With health and wellness top of mind for many Americans, fitness has become a top priority. Whether you’re extremely active or just starting on a wellness journey, incorporating wholesome, nutritious foods into your diet plan can help give your body the fuel it needs to thrive.
“Studies suggest that eating a healthy breakfast before a workout improves your performance both inside the gym and out,” says Marissa Meshulam, registered dietitian nutritionist and founder of MPM Nutrition. “By filling up on vitamins and nutrients first thing in the morning, you set yourself up for success throughout the day.”
Meshulam shares tips for creating a filling and fueling breakfast that supports an active lifestyle, helps you maximize your workout potential and extends your energy throughout the day:
Start with hydration
Your body craves hydration after sleeping all night, so start your day by drinking a tall glass of water. Consider making it a habit to drink water while you wait for your morning cup of coffee to brew. While coffee and other beverages such as fruit juice can help you hydrate, it’s important to be mindful of their sugar content, as that can cause blood glucose levels to spike, causing a short-lived feeling of energy before a mid-morning crash.
Choose nutrient-dense foods
Give your body a wellness boost by making breakfasts that include ingredients loaded with essential vitamins and minerals. Many berries, for example, are full of vitamins and antioxidants and pair well with a breakfast dish. As a base, choose nutrient-packed eggs to act as the star of the plate. Keep in mind, not all eggs are created equal. Eggland’s Best eggs are the only eggs that provide superior taste, freshness and nutrition compared to ordinary eggs, such as more than double the Vitamin B12 and Omega-3s, 10 times more Vitamin E and six times more Vitamin D. These vitamins perfectly compliment an active lifestyle, as they can help boost energy and aid in muscle recovery after a strenuous workout.
Add in healthy carbs
Healthy carbs are also important to keep in mind for a fueling breakfast, especially if the day calls for a more intense workout. Carbs help you sustain energy for longer so the body and mind can focus and excel. Some healthy carbs to try adding to your breakfast include whole grain cereal or bread, bananas and sweet potatoes. Grains like quinoa, oats and buckwheat are also good options. Overnight oats, protein pancakes and egg bakes are all popular breakfast options that fuel an active lifestyle by helping you stay satisfied throughout the day.

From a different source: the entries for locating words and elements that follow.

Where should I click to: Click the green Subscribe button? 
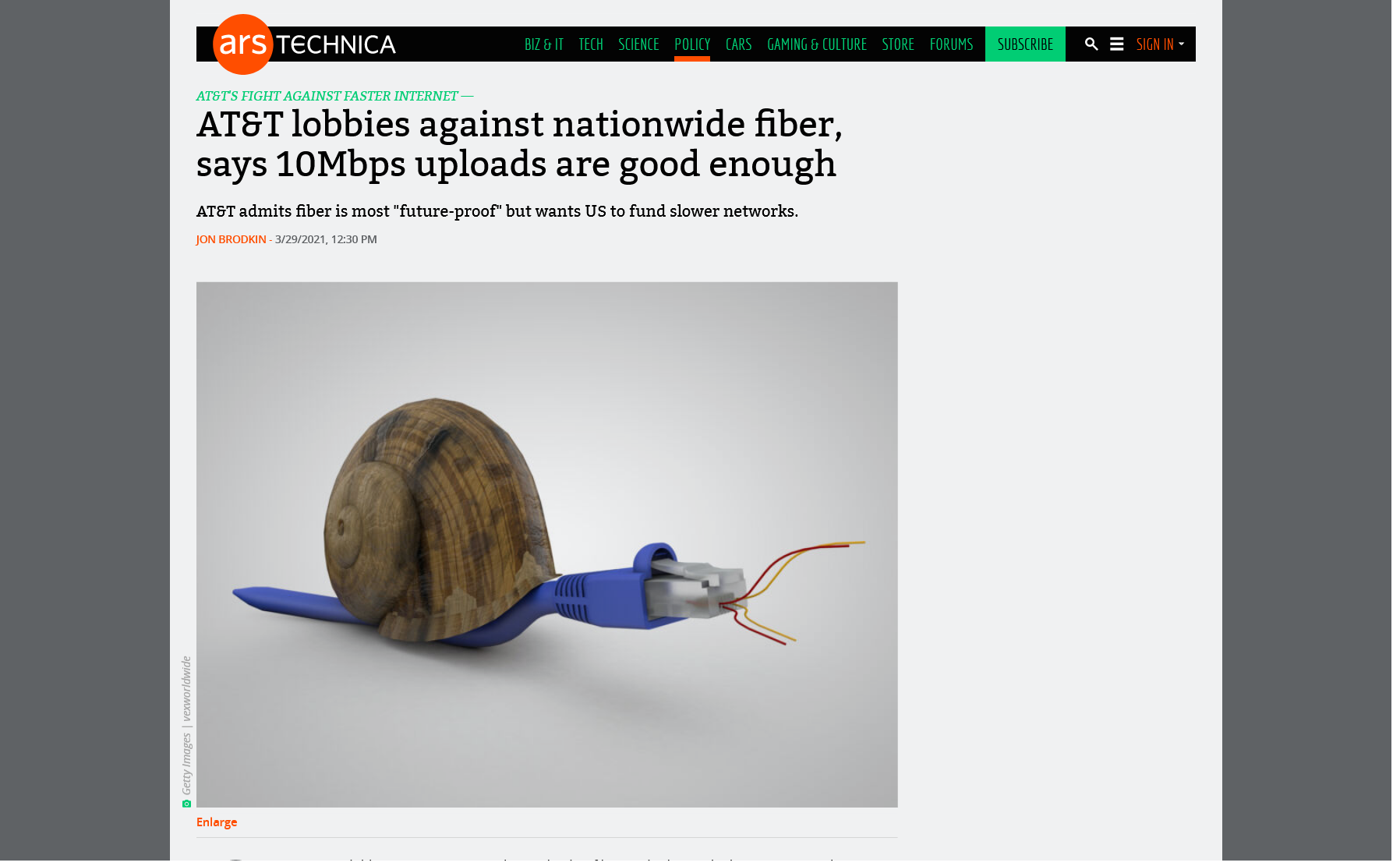pyautogui.click(x=1025, y=44)
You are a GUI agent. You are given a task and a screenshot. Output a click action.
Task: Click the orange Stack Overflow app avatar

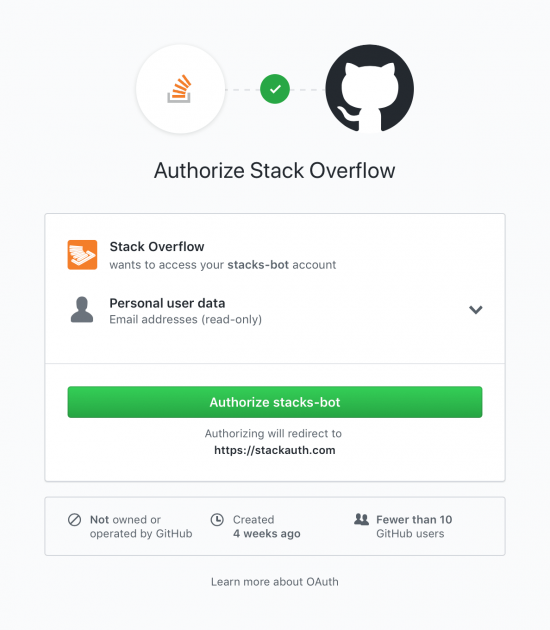click(x=82, y=255)
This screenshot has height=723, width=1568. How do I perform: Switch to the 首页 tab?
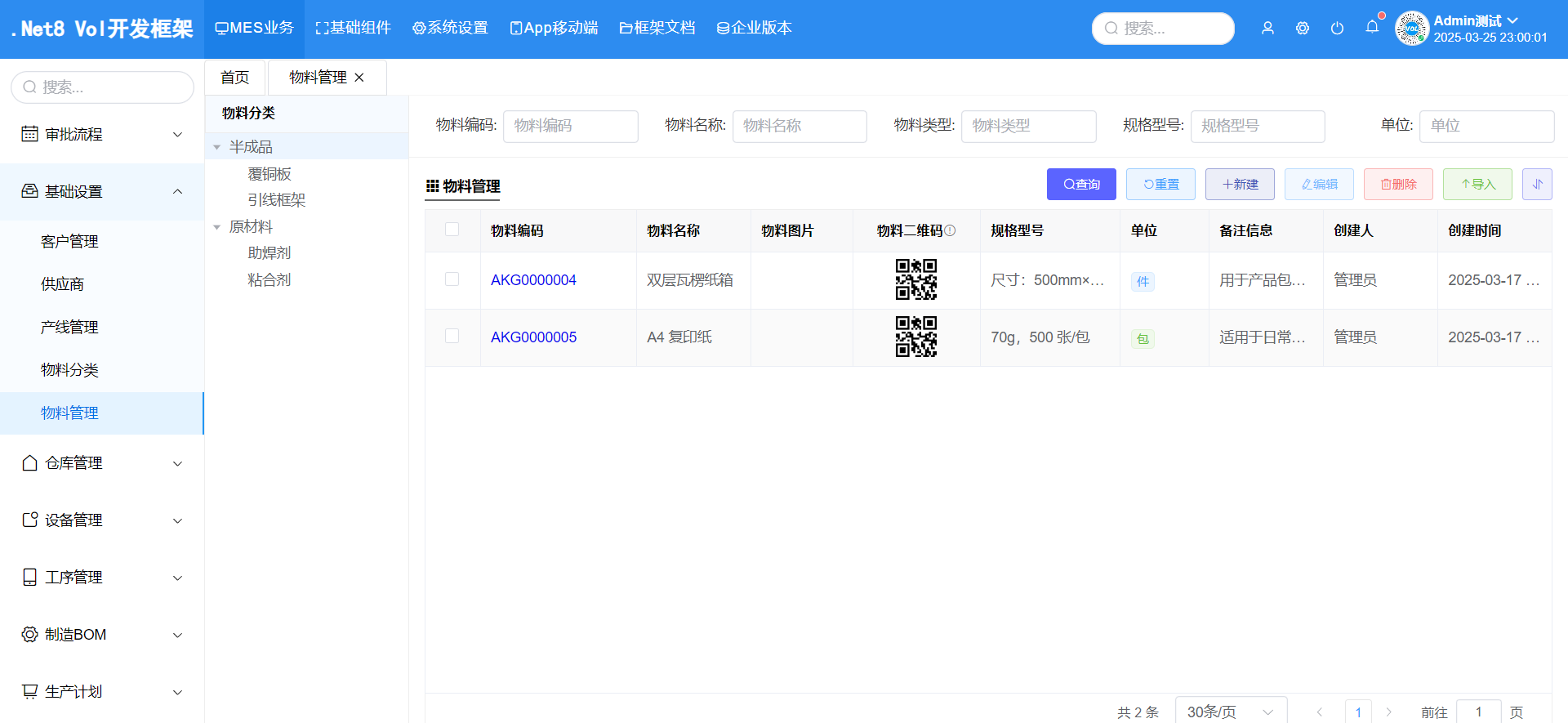tap(235, 78)
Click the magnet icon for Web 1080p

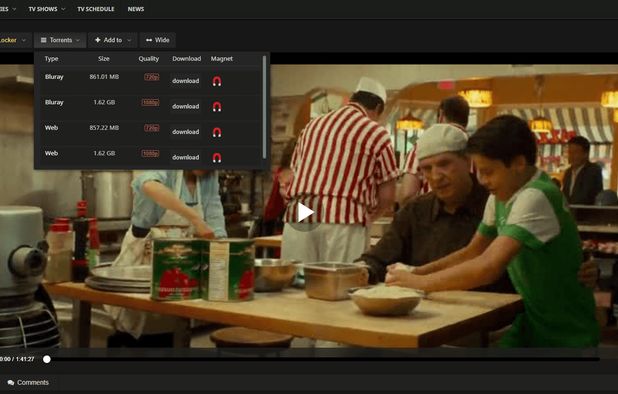point(217,158)
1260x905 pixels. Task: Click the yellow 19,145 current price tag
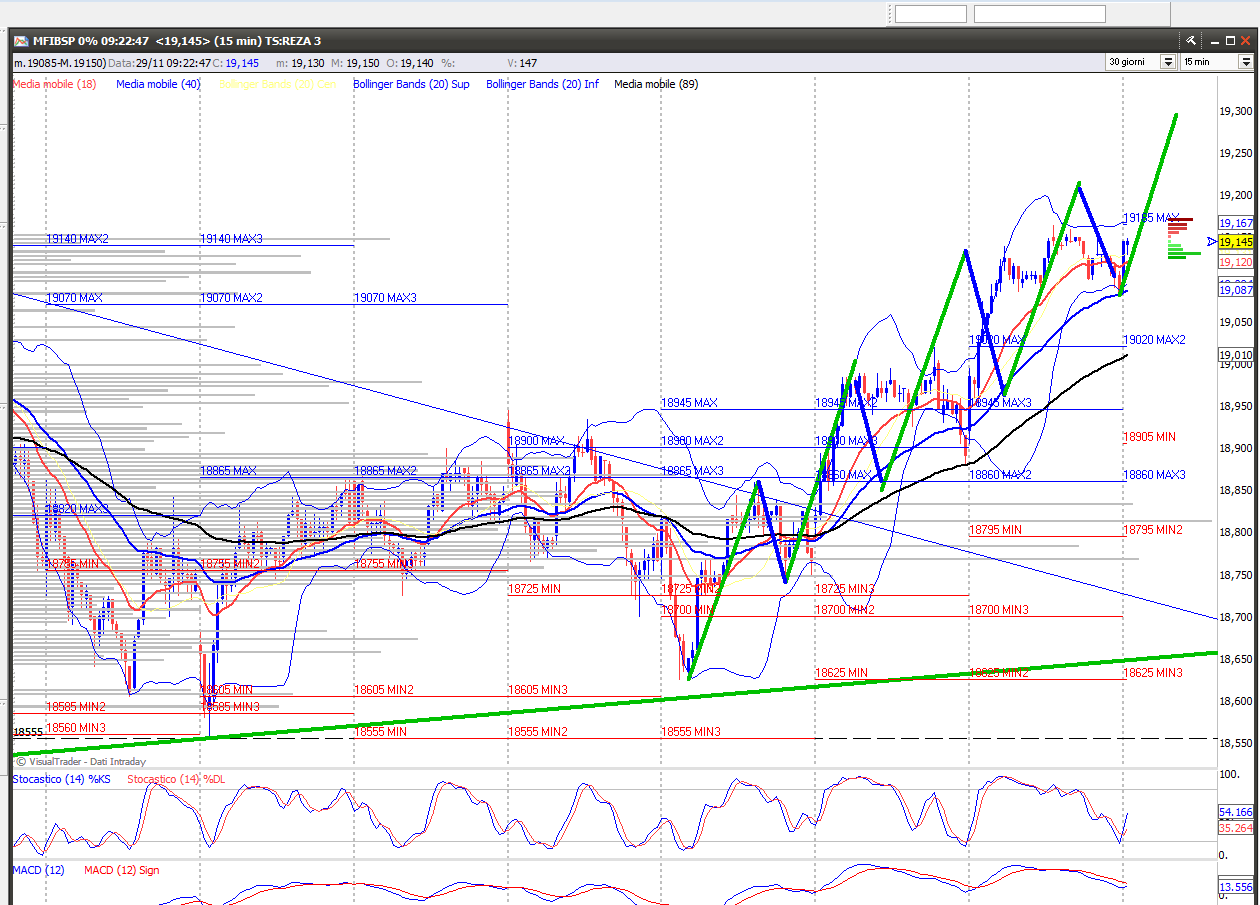click(x=1236, y=242)
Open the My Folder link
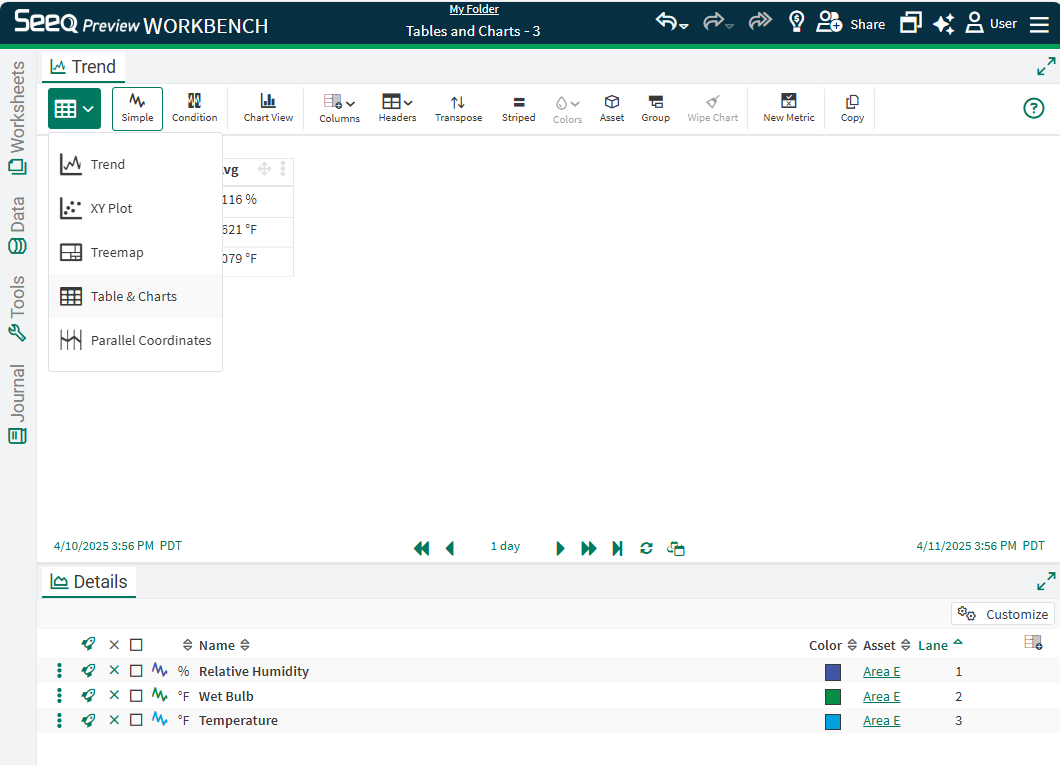This screenshot has height=765, width=1060. coord(473,10)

Looking for recipe inspiration? Try this nutrient-filled breakfast that will fuel your body and help you maximize your day:
2 Eggland’s Best Eggs, large
1 parsnip, cubed (1 cup)
2 cups of brussels sprouts, halved
1 sweet potato, diced
2 tablespoons of olive oil
Fresh thyme, chopped (2 tbsp.)
Salt/pepper to taste
Preheat oven to 400 F.
On a large baking sheet, toss the vegetables (parsnips, brussels sprouts and sweet potato) with 2 tbsp. of olive oil and the fresh thyme. Add a little bit of salt and pepper. Mix well. Place in the oven for ~30-35 minutes or until crispy. Toss the veggies halfway through the cooking process.
While the veggies finish cooking, make sunny-side-up eggs in a skillet using cooking spray.
Once the veggies are done, scoop into two bowls and top each bowl with 1 egg each. Top with fresh scallions and enjoy!
Recipe notes: You can cook the eggs however you prefer (poached, scrambled, over easy).